Not a solid but closer to a liquid.
Let’s see, this seems about right:
“Thread: If You Could “Magically” Peel Away The Sun’s Mantle..
….
“It depends on how you do the “peeling back” and what you are calling the core. Assuming you mean peel it back suddenly and give the Sun no time to readjust to its new environment, and assuming that the core is where the nuclear fusion is happening, then you would be looking at an unbelievably bright X-ray source, moreso than white or blue, and it would be billions of times more luminous that the Sun is now (it couldn’t last that way for long, it would readjust and puff out into a red dwarf). The effect on the solar system would be that we would lose everybody– all you have to do is remove half the mass of the central object to lose everything that orbits it. ”

And this guys says:

” Quote Originally Posted by mugaliens View Post
13 times more radiation, huh? I would think that would set some fairly spectacular fires around the globe while boiling our oceans in short order.

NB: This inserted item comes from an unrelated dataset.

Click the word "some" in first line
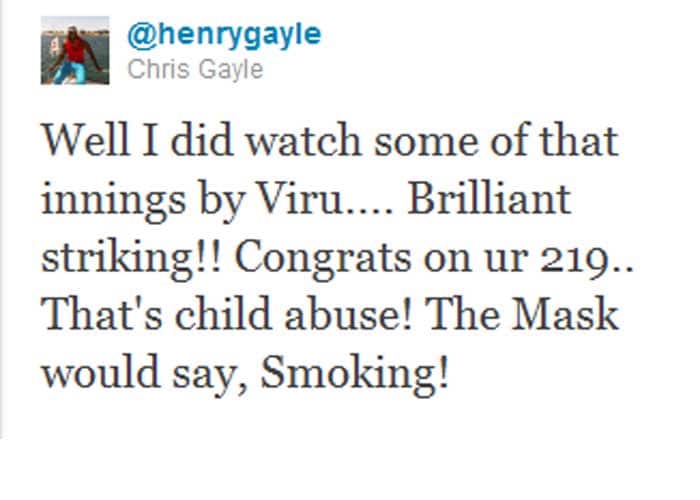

That is only magnitude increase in visible light brightness, which is 86,000 times brighter. The amount of radiative energy that hits the earth would be 1.7 trillion times more! Then there is the increase in Solar wind to consider, if anyone is left to feel it. ”
http://cosmoquest.org/forum/showthread.php/70774-If-You-Could-quot-Magically-quot-Peel-Away-The-Sun-s-Mantle

“The Core: The Sun’s core has a tremendously high temperature and pressure. The temperature is roughly 15 million °C. At this temperature, nuclear fusion occurs, turning four hydrogen nuclei into a single helium nucleus plus a LOT of energy. This “hydrogen burning” releases gamma rays (high-energy photons) and neutrinos (particles with no charge and almost no mass).
….
The Convective Zone: In this next layer, photons continue to make their way outwards via convection (towards lower temperature and pressure). The temperature ranges from one million °C to 6,000 °C.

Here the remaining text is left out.